After the July 2016 issue of MM&M went to press, Omnicom Health Group announced that it was merging AgencyRx, Flashpoint Medica and three other agencies to form DDB Health. Michael Schreiber, formerly CEO of AgencyRx, will serve as the newly merged entity’s U.S. executive creative director.


Given that most of the execs interviewed for the agency issue would sooner admit to a crime they didn’t commit than acknowledge a down year at their company, the candor displayed by AgencyRx president and executive creative director Michael Schreiber when asked about his company’s 2015 is a revelation. “It wasn’t our best [year],” he says. “We were stagnant. We didn’t have the kind of growth that we have been spoiled with over the past 10 years.”

In its immediate wake, AgencyRx has reshuffled its leadership team, with longtime creative director Fred Kinch leaving to start his own agency. “It was actually a good opportunity to reinvent and re-energize our creative department,” Schreiber says, noting that he’s currently serving as the firm’s creative lead. “It’s good for me to get back in the day-to-day work.”

On the account side of the ledger, the agency named Eileen Yaralian and Doreen Eckert co-directors of client services, which Schreiber describes as a “substantial” move. “Given the nature of our clients, who want senior staff to be very involved, we needed our most senior account position to be a two-person position,” he adds.

But while AgencyRx might have absorbed a few blows, Schreiber firmly believes that the company is well positioned for the rest of 2016 and beyond. “We’re turning a corner where we’re generating a lot of new business, which I expect to continue,” he explains.

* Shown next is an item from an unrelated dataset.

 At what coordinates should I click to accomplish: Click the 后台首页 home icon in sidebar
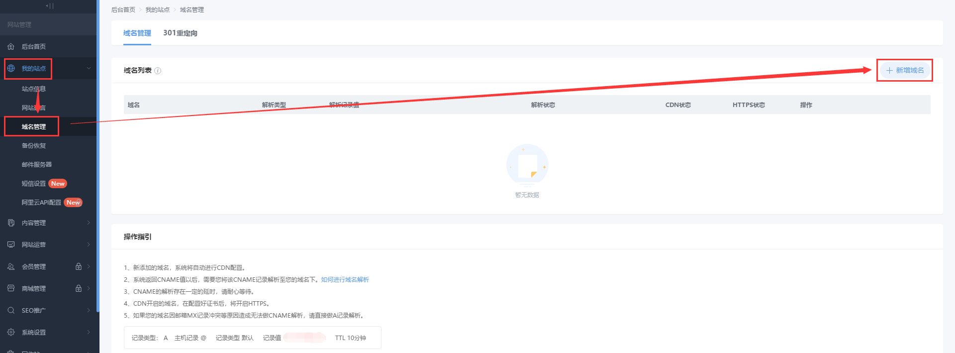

AgencyRx has also increased collaboration with its sibling agencies in the Omnicom network. “Being a part of the Omnicom Health Group affords us a lot of opportunities to partner with other agencies,” Schreiber says. In the past year alone, AgencyRx has teamed with med-ed shop Chameleon, digital ace CDMi, and other CDM-branded firms.

For an agency that underwent a downswing, AgencyRx distinguished itself on the new business front. It snared an AOR assignment for Incyte, won oncology work from Boehringer Ingelheim (a new client), and grew its relationship with Teva. Schreiber says the “bedrock” of the firm’s roster, however, continues to be Celgene. He’s similarly proud of the company’s 10-year relationship with Roche/Genentech for work on cancer treatments Rituxan and Erivedge.

The oncology space, Schreiber says, continues to be one of AgencyRx’s pillars. “We are a heavy specialty agency and do a lot of work in hematology and oncology,” he notes. “We tend to get invited to a lot of oncology opportunities, and more and more of those invitations tend to be for orphan indications for very specialized drugs. That’s the nature of the industry right now.”

In terms of the media — channel mix, Schreiber points out that about 80% of AgencyRx’s current work is digital. “I can’t remember the last time we did a print ad or visual aid. It is just not a part of our media mix,” he says. The other 20% of the agency’s work? Mostly convention-related.

Look for the agency to continue to embrace the mantra-cum-tagline “Brains, Guts, and Heart,” which it brought to life during 2015. “It comes across in everything we do, whether that’s evaluating talent or work,” Schreiber says.